Posted on | June 6, 2011 | No Comments
Waging war on artists is popular nowadays. I should specify that it is popular in the Quebecor Media Empire, which threw some oil on the fire through an editorial in the Journal de Montréal, and was back at it lately on Sun News. What to do with Art? Or crudely put, what does artistic expression bring to our era? What’s in it for me?
I won’t go over the economic arguments in favour of art, nor on Québécor’s hypocrisy (given the subsidies they receive for their “creative” content). I do want however to ponder on the treatment we reserve as a society to various forms of artistic creation.
Since the conclusion of an analysis is influenced by its underlying ideas, I’ll put my cards down, so to speak, and pull two clichés out of a hat:
1) Our contemporary society is an over-consumption society
2) Our modern society is obsessed with the present moment and fear of death
Why start with these worn out clichés? Because they allow us to unveil a few interesting things about the art we buy, as a society. We consume more and more movies (10,5 billion dollars worth in 2010 in the USA, and over 30 billion worldwide. We buy more and more music, mostly online and the global music industry amounted to 66 billion dollars in 2010. As a comparison, the dance industry in the USA generated in 2007 600 million worth of revenues. As for visual arts, I could find no trustworthy source of information. Book sales are also hard to quantify but are apparently on the way down since 2007.

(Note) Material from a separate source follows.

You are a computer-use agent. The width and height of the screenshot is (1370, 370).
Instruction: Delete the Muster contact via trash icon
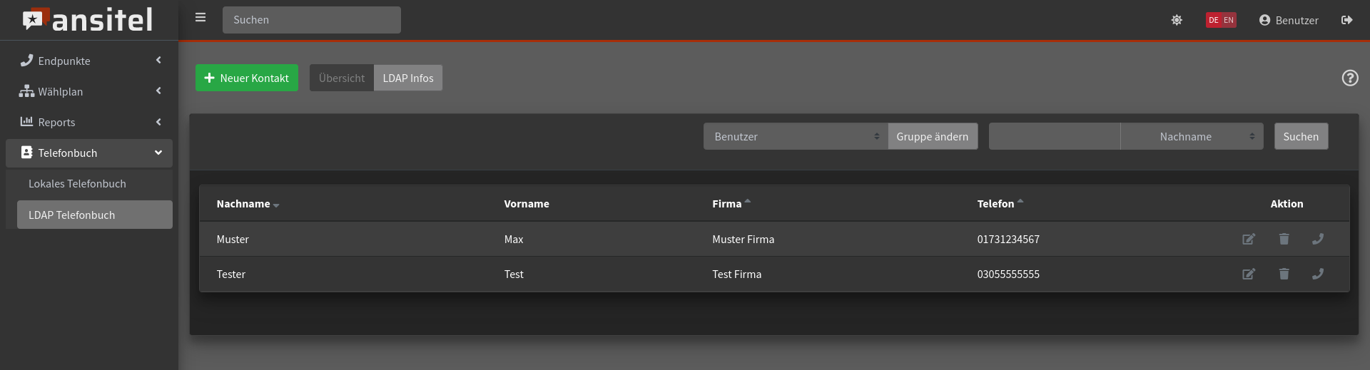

We buy what we can put on the market. To consume more, our experience has to be limited in time, but accessible at will. Is it so surprising that ephemeral yet infinitely reusable products such as music and, to a lesser extent, movies, are so popular? That dance, rarely immortalized on film and broadcast, is less so? Even when the works are as poignant as Béjart’s choreography on Stravinsky’s The Rites of Spring?
To be popular art must come with an expiry date. Art made to last, to perpetually question its viewer does not fit in with contemporary values. It must repeat an ever unchanging message. One has to be out of one’s mind today to dedicate a pictorial work to posterity. When we stare at it we are face with our unavoidable decline – the tabooed fate of our civilization.
But maybe I enjoy stepping out of time for a moment, as when contemplating Baziotes’ The Dwarf, for example. Maybe I enjoy being faced with a new context, a different reality, sometimes raw, sometimes hostile. Can a work possibly speak to me without being clocked? Can I on my own begin a dialogue with art, the duration of which will depend only of me, and not on the final credits?
One must not only be crazy today to create with paint brushes, or with bare hands, or with one’s body. You also need a mighty dose of courage and confidence to shout at the world a message it tries resolutely not to hear.